You know what I mean. Science, and technology it’s offspring, works; religion fails. Faith can’t move mountains; bulldozers and nukes can. Laying on hands won’t cure the sick, but antibiotics can. Religion can’t tell us what happened a million years ago, but science can. You tried to claim that religion and science are equivalent because both try to explain the world; the difference between the two is that science succeeds. Religion fails. When it comes to revealing the truth, relgion is so bad that the fact that a belief is religiously based is a good argument against that claim being true, judging from history. Religion is almost obsessively wrong.

I was quoting myself in a previous post.

You’re just trying to be smarter than me, come on admit it, it’s all about measuring the size of anatomy now right?

Look, I have heard information about certain things, the historical evidence on most of this stuff is not that well known, as I pointed out in the parts that didn’t suit your sniping.

My debate has a side? You mean I represent more than my own personal opinion? Awesome! I need to find me some rubes cuz I’s got me some snake oil at discount prices!

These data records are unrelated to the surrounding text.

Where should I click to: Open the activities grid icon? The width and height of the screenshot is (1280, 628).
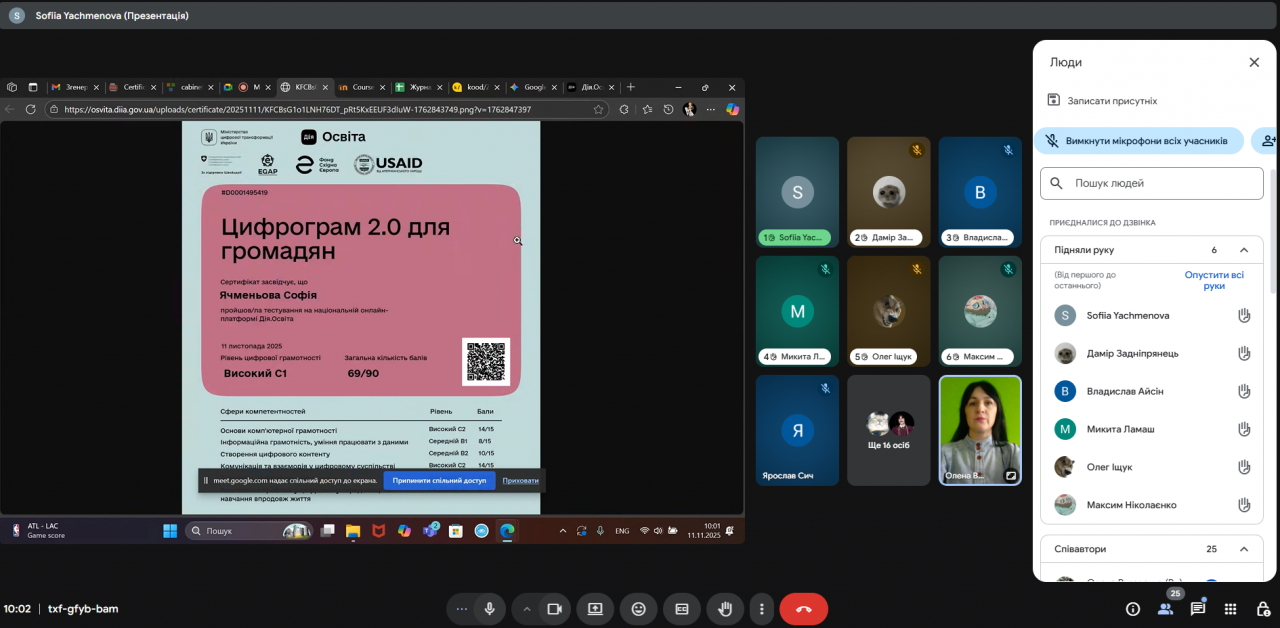[1231, 608]
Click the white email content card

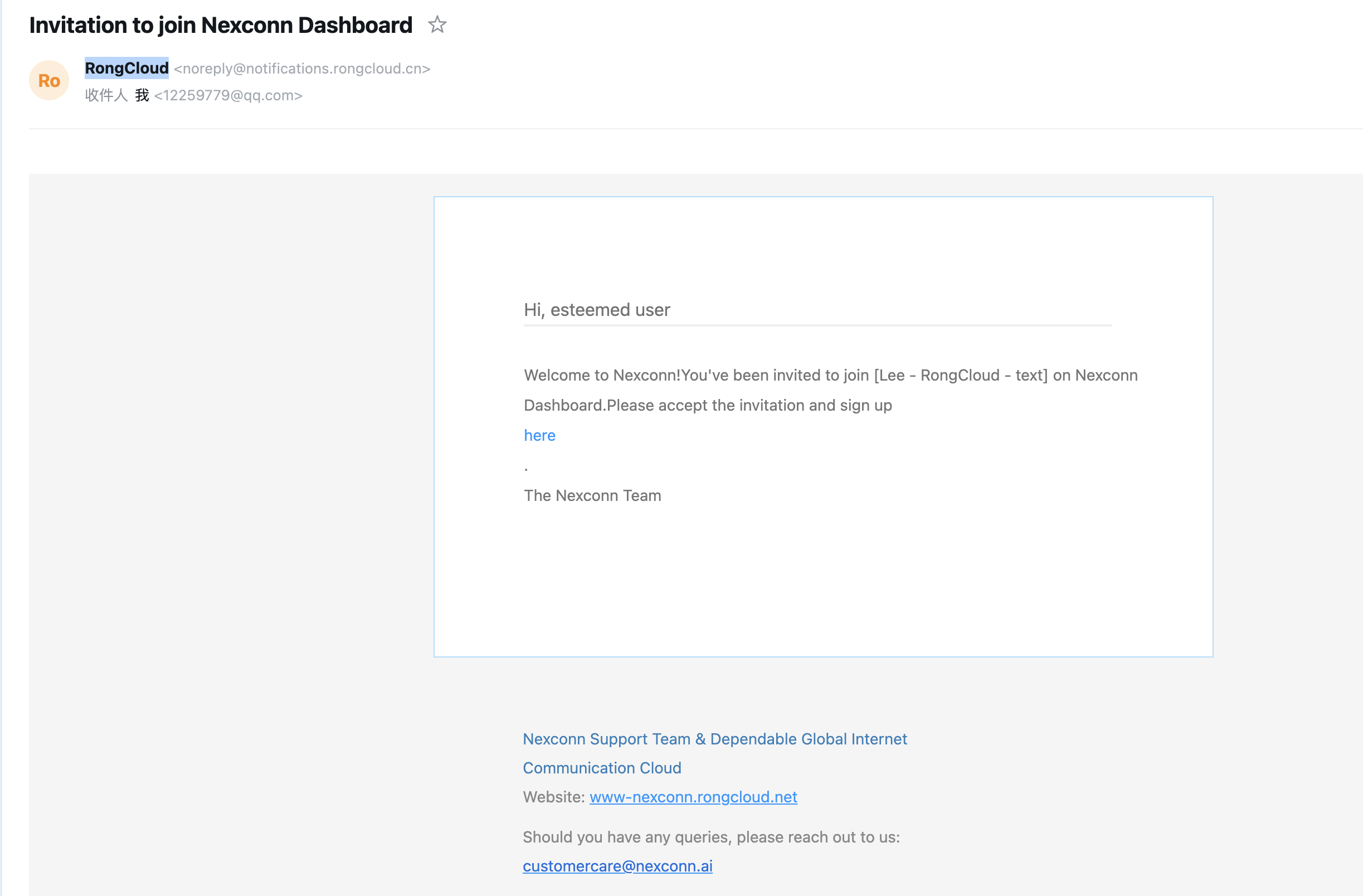coord(823,426)
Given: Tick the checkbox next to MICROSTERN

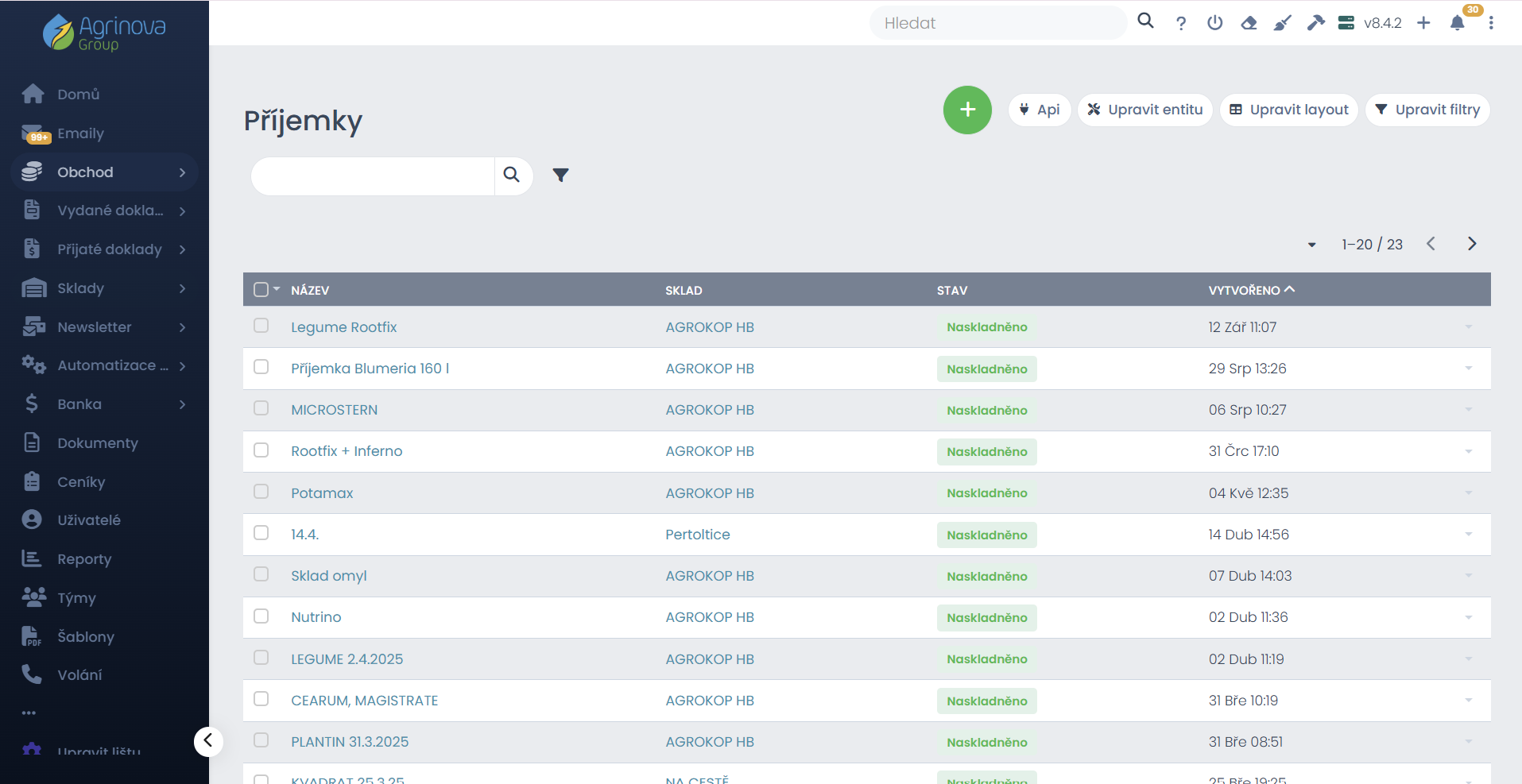Looking at the screenshot, I should point(261,408).

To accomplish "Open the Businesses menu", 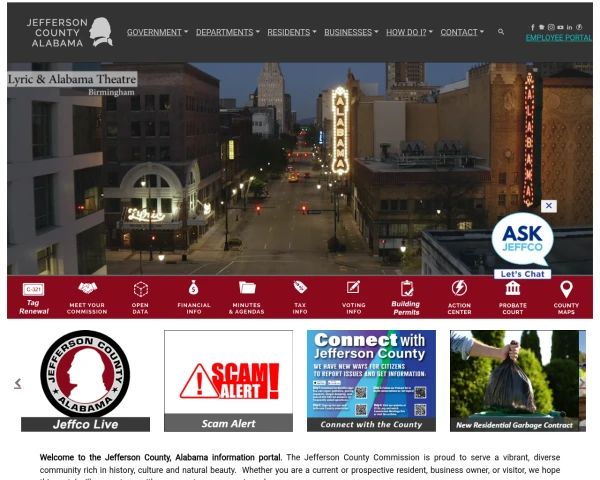I will (351, 32).
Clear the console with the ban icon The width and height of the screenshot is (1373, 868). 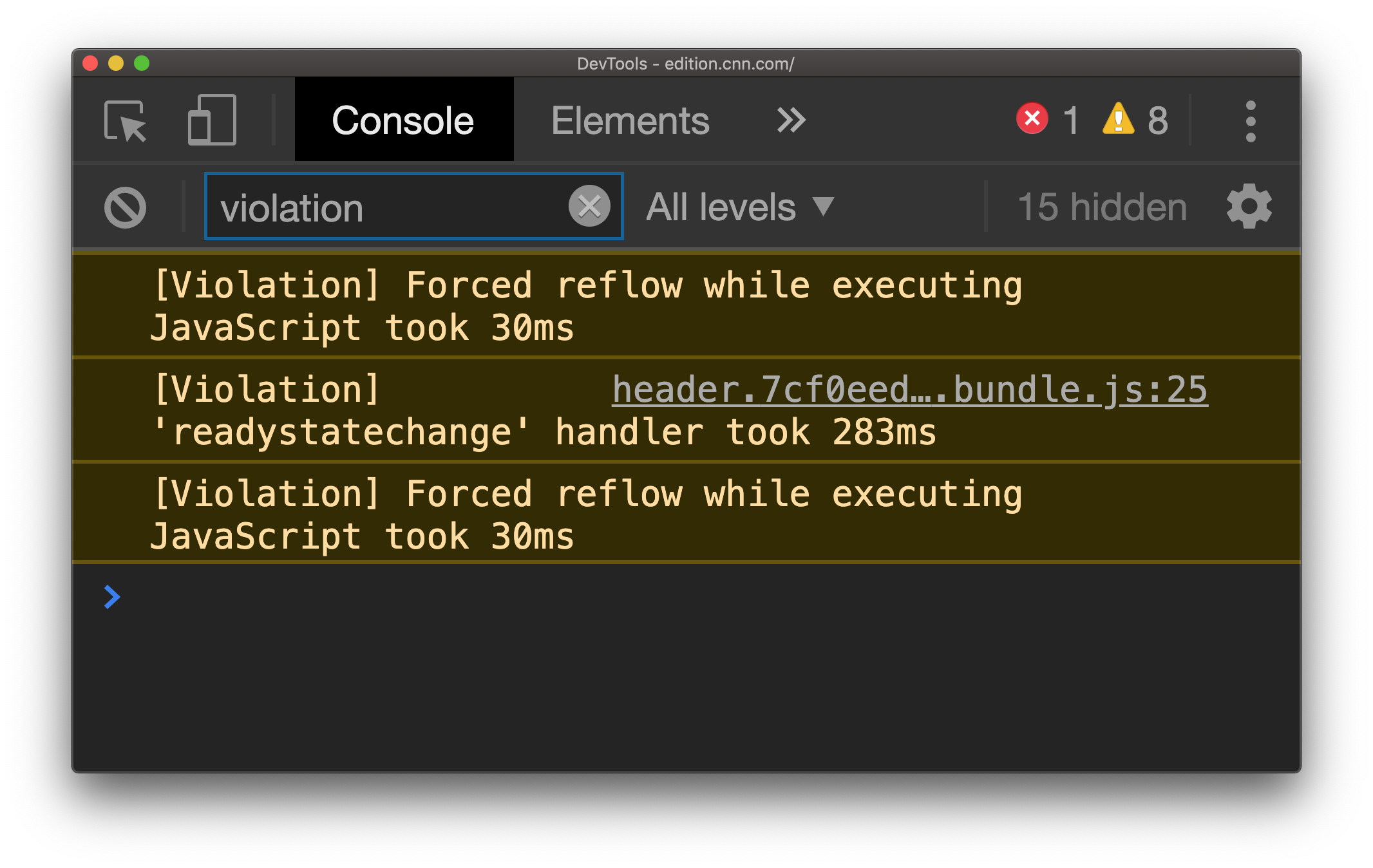point(125,207)
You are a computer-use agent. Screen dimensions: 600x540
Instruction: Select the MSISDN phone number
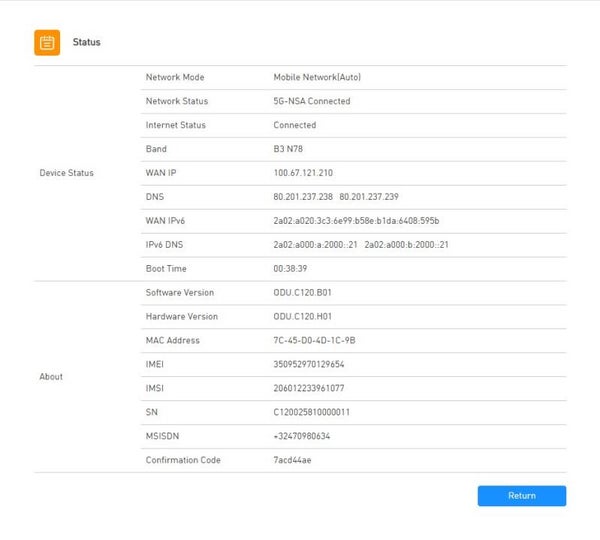tap(302, 436)
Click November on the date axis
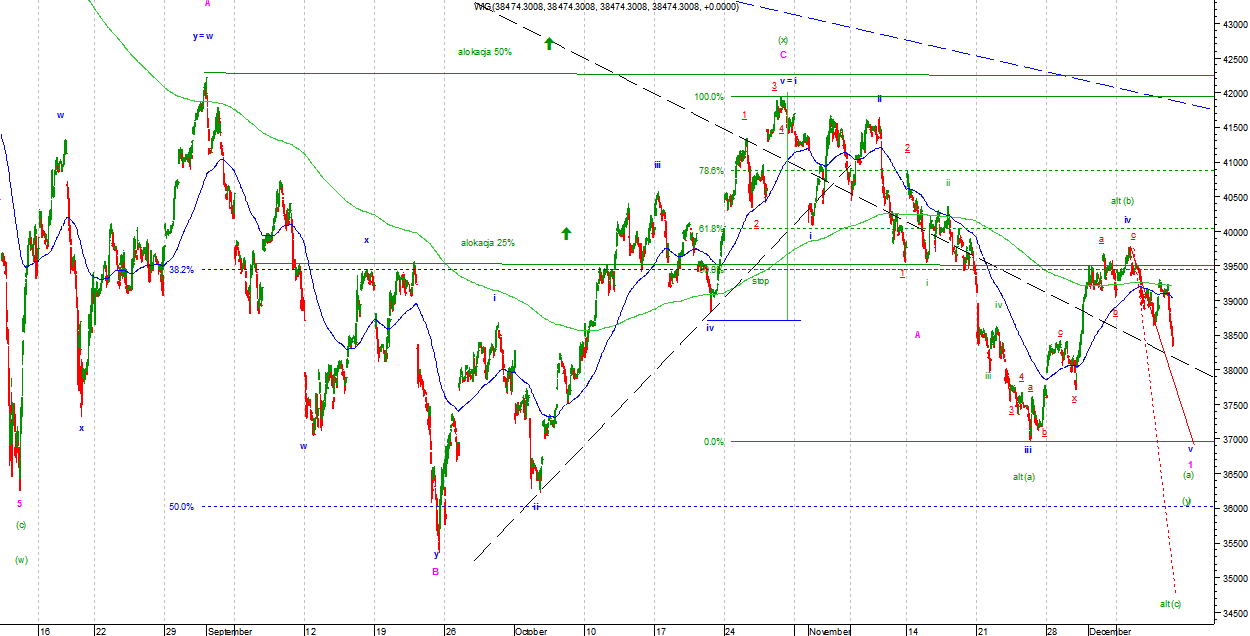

I also referenced what is more well known about Egyptian religion that they jumped around as it regards the supreme God of their Pantheon. You chose to ignore that also as you would rather fixate on a typo.

Two actually, my anatomy is unaffected by my making an argument about comparative religion on an internet message at the level of discourse of an internet message board.

Are you cherry-picking from my statements to show me my behavior through reflection or something?

At least you are having an argument on topic which is more than I can say for others of ‘your kind’.

However, do you disagree that there is a remarkable amount of agreement upon the one aspect of God that I have been focusing on, even if it isn’t 100% and some aspects of my cite choices were off?

It might lead to an interesting philosophical discussion if I asked you Why Truth Matters.

Or we could discuss the relative merits of Truth and Pragmatism. e.g. If there’s something that we can’t know for sure whether it’s true or false, should we focus our attention on how likely it is to be true, or on the practical effects of believing that it’s true?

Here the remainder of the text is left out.